Which small area of mathematics had fully developed already and thus no more research in this area? Which small area of mathematics had fully developed already and thus no more research in this area? For example, no more PHD research in Euclidean Geometry anymore.
 A: Some additional examples that may be of interest: 


*

*Spherical trigonometry.

*Quaternion analysis (in the 19th century a rather hot and active area of research).

*Synthethic projective geometry (in the tradition of Steiner and Poncelet).

*Analytical theory of generalized continued fractions.

*Geometry of straight-line linkages (popular from the 1870s to the 1890s); mathematical kinematics in general.


Personally, I'd say quaternion analysis is the most spectacular example of an area that was once very fashionable and now all but forgotten.
All these things are relative, of course.
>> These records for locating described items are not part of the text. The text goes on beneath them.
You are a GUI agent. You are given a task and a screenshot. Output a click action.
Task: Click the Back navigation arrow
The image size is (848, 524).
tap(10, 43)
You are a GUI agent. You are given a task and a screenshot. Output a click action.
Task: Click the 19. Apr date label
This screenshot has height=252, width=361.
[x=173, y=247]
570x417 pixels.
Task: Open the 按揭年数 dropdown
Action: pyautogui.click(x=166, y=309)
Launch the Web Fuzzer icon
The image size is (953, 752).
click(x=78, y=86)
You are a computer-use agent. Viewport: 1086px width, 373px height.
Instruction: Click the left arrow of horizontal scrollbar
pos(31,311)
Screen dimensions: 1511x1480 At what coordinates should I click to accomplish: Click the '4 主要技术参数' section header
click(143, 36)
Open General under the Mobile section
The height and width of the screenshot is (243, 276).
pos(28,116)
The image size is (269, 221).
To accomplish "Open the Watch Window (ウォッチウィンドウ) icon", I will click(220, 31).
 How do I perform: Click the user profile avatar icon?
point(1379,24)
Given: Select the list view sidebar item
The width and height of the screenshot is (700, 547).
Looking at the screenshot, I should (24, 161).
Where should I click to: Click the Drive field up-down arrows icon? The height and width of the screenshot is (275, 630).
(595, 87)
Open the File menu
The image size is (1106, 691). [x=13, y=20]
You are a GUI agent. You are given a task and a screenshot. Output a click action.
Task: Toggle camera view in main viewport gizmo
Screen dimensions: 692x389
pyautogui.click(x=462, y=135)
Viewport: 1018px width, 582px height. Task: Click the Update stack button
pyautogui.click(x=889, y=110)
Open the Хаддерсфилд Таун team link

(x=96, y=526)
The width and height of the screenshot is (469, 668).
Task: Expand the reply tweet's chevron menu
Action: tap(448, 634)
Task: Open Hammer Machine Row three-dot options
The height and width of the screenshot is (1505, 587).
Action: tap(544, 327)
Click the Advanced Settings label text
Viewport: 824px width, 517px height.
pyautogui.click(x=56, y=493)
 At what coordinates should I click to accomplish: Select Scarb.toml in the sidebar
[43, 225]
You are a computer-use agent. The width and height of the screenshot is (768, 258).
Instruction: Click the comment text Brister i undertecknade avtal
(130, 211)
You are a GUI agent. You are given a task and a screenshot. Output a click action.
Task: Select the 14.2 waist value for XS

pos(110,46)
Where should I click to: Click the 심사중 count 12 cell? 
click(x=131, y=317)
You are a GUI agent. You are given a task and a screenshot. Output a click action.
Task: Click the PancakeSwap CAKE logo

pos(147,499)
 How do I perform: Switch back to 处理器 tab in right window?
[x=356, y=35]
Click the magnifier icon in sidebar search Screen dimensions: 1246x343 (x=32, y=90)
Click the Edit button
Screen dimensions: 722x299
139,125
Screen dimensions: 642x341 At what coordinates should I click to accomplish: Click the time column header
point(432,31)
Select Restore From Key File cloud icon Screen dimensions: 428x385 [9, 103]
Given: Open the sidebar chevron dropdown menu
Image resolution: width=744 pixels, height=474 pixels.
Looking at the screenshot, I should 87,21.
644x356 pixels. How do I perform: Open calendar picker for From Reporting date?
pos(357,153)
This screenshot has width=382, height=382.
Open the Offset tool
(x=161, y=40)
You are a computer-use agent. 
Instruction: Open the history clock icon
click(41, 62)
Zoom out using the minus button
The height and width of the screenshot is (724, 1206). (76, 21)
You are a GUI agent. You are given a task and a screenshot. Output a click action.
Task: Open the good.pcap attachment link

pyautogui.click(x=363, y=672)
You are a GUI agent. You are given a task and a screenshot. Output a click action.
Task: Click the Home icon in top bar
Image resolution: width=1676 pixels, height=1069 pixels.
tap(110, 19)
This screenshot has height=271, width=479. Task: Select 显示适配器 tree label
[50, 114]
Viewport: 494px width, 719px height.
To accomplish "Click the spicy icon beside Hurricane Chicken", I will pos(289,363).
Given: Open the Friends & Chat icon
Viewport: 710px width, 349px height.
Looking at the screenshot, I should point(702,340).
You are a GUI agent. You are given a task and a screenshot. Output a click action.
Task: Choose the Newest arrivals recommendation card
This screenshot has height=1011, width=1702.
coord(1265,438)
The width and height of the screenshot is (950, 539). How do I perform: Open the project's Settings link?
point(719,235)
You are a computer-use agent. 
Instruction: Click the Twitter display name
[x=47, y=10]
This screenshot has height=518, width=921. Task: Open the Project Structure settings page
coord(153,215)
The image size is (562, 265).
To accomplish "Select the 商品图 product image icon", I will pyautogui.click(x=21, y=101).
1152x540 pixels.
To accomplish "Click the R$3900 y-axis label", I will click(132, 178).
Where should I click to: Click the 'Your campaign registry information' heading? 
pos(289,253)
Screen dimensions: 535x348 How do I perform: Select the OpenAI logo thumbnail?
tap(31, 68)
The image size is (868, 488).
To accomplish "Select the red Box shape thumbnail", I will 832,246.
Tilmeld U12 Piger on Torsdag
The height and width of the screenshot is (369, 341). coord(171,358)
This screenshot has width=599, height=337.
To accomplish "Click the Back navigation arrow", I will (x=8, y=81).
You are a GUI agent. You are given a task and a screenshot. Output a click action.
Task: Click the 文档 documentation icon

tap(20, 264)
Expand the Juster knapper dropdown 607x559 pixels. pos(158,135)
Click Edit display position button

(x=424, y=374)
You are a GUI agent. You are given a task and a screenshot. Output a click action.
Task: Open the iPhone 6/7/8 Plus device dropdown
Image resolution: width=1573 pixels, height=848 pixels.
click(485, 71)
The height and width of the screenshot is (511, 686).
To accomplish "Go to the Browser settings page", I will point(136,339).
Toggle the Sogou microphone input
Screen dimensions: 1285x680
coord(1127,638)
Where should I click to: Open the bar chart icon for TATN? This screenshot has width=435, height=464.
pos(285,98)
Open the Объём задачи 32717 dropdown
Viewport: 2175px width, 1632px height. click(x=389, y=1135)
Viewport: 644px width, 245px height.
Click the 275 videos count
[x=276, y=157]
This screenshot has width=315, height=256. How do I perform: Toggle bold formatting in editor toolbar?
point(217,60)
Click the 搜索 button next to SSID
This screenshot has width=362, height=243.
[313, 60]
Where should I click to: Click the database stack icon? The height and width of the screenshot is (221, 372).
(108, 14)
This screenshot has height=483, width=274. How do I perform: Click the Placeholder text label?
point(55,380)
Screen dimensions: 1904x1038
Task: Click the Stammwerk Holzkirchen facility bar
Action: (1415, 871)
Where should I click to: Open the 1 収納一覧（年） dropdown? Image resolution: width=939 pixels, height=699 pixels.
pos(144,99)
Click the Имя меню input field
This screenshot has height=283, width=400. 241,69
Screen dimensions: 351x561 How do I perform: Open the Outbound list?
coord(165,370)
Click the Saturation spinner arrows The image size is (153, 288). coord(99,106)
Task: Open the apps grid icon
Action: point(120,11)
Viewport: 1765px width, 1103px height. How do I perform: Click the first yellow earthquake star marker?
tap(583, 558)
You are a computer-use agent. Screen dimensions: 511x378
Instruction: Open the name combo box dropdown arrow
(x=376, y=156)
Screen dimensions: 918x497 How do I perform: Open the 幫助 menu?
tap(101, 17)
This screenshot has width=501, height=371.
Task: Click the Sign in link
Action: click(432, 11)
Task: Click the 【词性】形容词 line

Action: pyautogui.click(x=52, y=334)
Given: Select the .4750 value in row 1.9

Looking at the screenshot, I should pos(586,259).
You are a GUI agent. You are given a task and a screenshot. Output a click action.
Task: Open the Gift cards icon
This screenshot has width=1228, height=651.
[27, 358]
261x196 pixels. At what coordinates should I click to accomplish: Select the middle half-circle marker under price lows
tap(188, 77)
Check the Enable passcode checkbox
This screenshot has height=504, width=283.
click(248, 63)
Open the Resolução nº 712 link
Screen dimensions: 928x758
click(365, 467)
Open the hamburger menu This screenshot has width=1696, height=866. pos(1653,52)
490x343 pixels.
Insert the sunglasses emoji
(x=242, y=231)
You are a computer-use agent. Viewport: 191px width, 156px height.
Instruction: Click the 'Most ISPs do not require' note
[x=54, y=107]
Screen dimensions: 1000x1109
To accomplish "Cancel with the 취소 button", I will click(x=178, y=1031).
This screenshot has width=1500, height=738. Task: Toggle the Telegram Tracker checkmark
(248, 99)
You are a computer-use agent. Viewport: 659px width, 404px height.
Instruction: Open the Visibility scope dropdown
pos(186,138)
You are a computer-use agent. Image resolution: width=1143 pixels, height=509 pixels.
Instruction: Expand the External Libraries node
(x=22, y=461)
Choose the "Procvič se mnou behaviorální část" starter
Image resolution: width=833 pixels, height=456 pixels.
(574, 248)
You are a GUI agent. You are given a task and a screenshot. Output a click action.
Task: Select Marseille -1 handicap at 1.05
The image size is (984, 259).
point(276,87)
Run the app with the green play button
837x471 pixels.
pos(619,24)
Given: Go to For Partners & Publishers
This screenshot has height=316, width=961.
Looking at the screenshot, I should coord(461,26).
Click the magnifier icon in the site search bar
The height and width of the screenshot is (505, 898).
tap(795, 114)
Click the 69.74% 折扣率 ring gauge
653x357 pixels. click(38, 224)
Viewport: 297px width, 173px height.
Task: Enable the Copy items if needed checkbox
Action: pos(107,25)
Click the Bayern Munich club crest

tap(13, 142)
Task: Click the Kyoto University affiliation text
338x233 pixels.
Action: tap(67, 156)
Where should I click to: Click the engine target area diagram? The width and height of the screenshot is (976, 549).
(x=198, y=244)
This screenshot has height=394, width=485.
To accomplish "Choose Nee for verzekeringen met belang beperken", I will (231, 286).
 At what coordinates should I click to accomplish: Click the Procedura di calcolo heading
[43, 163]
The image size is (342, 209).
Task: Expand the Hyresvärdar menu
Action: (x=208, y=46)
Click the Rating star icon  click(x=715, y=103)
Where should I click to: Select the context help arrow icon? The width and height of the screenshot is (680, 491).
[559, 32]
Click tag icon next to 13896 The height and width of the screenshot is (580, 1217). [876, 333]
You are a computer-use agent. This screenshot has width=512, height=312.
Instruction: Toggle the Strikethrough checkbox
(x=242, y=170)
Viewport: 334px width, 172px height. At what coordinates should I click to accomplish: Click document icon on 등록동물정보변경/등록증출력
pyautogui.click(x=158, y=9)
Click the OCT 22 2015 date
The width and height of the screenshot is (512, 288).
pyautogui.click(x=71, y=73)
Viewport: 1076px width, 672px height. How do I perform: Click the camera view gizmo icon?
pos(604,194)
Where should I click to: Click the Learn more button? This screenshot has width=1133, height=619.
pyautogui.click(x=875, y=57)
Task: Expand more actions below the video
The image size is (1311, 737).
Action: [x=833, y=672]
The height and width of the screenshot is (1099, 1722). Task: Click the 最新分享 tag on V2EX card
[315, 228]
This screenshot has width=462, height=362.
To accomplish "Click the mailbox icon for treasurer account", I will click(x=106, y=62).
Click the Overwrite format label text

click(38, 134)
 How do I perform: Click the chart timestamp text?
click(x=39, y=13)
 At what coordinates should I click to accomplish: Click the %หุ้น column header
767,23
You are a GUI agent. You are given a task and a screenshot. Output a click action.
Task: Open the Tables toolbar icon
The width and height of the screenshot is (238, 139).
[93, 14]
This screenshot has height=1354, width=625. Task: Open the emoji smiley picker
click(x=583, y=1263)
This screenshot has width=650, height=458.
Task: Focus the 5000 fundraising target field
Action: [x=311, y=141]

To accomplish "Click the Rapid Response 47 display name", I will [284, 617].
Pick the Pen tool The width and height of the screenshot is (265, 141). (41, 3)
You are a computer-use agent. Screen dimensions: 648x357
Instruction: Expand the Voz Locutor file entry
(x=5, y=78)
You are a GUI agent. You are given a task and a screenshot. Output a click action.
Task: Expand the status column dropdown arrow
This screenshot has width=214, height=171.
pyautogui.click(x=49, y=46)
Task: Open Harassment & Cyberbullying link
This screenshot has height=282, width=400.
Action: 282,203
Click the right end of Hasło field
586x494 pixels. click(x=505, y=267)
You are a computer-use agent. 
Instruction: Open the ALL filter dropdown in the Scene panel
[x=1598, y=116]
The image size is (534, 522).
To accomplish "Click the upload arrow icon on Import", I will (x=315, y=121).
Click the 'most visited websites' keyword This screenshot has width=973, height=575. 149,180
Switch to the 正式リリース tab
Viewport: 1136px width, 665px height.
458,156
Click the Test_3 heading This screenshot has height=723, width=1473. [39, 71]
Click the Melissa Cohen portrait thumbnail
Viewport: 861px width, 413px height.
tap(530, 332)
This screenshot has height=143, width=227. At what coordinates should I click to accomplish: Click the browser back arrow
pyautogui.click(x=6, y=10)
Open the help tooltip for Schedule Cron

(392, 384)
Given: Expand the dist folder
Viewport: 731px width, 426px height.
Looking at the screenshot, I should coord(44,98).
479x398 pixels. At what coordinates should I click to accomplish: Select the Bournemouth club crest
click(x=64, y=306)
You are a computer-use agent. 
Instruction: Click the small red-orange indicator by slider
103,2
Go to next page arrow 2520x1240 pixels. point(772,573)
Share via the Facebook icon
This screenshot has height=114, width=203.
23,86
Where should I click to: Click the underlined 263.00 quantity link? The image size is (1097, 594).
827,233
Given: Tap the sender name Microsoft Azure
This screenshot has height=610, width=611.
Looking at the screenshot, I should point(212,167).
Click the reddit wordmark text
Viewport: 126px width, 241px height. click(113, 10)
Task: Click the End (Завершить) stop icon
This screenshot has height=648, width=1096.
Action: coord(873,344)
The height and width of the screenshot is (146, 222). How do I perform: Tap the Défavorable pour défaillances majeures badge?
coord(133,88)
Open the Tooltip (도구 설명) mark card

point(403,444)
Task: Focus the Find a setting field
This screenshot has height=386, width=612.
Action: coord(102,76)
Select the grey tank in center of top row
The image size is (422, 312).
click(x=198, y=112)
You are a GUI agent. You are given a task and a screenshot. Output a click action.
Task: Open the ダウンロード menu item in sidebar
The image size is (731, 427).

It would be very hard, I think, to find mathematical disciplines in which the amount of active research is exactly zero.  
A: Here are some "fully developed areas" (and not having PhDs awarded in), which once upon a time were active research areas:


*

*Squaring the circle and trisecting the angle using compass and ruler. 

*Proving the 5th postulate from the rest of Euclidean axioms. 

*Proving Fermat's last theorem using elementary algebra/number theory. 

*More recent: constructing homotopy 3-spheres which are not homeomorphic to the standard 3-sphere. 
(Of course, areas described in items 1, 2 and 3 are very still active among math cranks.)   
I can go on with examples, but I think, you got my point by now. 
A: No one area in mathematics can be considered as fully developed. This is because some day, some one will come up with some brilliant ideas that will
extend our research to a new dimension; or even disprove what we have accepted as must-be-true.